Community Working-Groups Meet with MFNERC to Complete Land-Based Curriculum

MFNERC’s Research & Development (R&D) team recently held a working-group meeting with community members from Manitoba First Nations to finish a land-based curriculum due to come out in 2020. The meeting featured guest speakers—educators currently doing valuable land education work in Manitoba communities.

New, Vital Document

Land-Based: A Support Document for Educators aims to encourage and guide teacher/instructor practices for land-based learning in First Nations. This curriculum stresses the importance of using First Nations languages while learning about First Nations values, survival skills, and hunting/gathering skills. In-depth lesson plans and practical blackline masters make life easier for busy instructors.

Manitoba Communities Involved in Development

In January, R&D staff hosted the two-day meeting (the sixth session held over a four-year research/writing period) for Elders, Knowledge Keepers, and land-based instructors to see the teacher-support document draft and share ideas from their southern and northern working-group teams.

Content Uniquely First Nations

Developers ordered the curriculum according to the six seasons and 13 moons—First Nations ancestral ways of living and learning. Methods of sustainability that First Nations have practised since time immemorial, such as ensuring clean water for generations to come, are explored in the resource. The curriculum includes words in the five Manitoba First Nations languages for topics, seasons, and moons.

Land-Based Learning Essential to Communities

Land-based learning allows students of all ages to connect to the gifts of the Creator. Such learning provides a holistic way for students to maintain a balance of spiritual, emotional, mental, and physical health. Quotes featured in the curriculum demonstrate why First Nations Peoples have always practised land-based learning:

Reflected in the circle and cycles of life, Laws of the Land are learned by observing Mother Earth … Everything happens in cycles … Nature keeps repeating herself so that we come to understand balance.

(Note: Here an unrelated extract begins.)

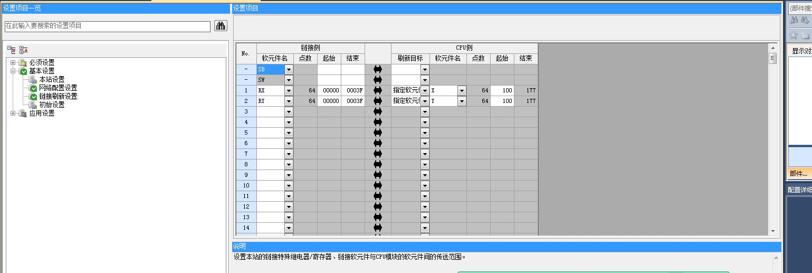Click the folder icon beside the favorites star
The image size is (812, 273).
pos(805,36)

We are supposed to follow the Laws of the Land, so we stay balanced and connected to the land.

Harry Bone, Dave Courchene, and Robert Greene, The Journey of the Spirit of the Red Man: A Message from the Elders (Trafford, 2012), 29.

Land Programs Enjoying Success

First Nations instructors in Manitoba have land-based programs already in place, and a number of these community members shared at January’s meeting.

  • Lizette Denechezhe, a land-based teacher from Northlands Denésuline First Nation, Lac Brochet, brought a Dene cultural display to the meeting, which included deer hide, scrapers made from moose leg/caribou bone, a baby rattle, and traditional medicines that she collected with students, along with a picture board of students participating in land-based activities.
  • Sophie Rabliauskas from Poplar River First Nation discussed the numerous studies and books worked on by the Nation to protect the land and record Traditional Knowledge for generations to come. Poplar River is a co-developer of the “Pimachiowin Aki, the Land that Gives Life” World Heritage Site.
  • Gerry Mason, a teacher from Fisher River Cree Nation, shared about Charles Sinclair School’s outdoor education program, which enjoys the use of a land-based youth camp featured in the video Fisher River Language Camp. Follow the latest happenings of the outdoor program on the Facebook page Fisher River Land-Based Education.
  • A teacher in Sagkeeng First Nation, Allan Courchene partnered with Brokenhead Ojibway Nation and Food Matters Manitoba on the video Are Traditional Foods Still Safe to Eat? At the meeting, Courchene discussed the availability of government grants to promote science in First Nations, grants which he has accessed to test the water, bring U of M’s portable lab to Sagkeeng, test deer livers for cacogenics, and culture wild rice.

R & D staff have listened to the valuable experience of communities and are incorporating their suggestions to the document. The curriculum is now in the final stages of review, and its launch will include training for school educators. Once in the communities, this curriculum will promote an inherent teaching style of First Nations—a style which will ensure that future generations thrive on Turtle Island.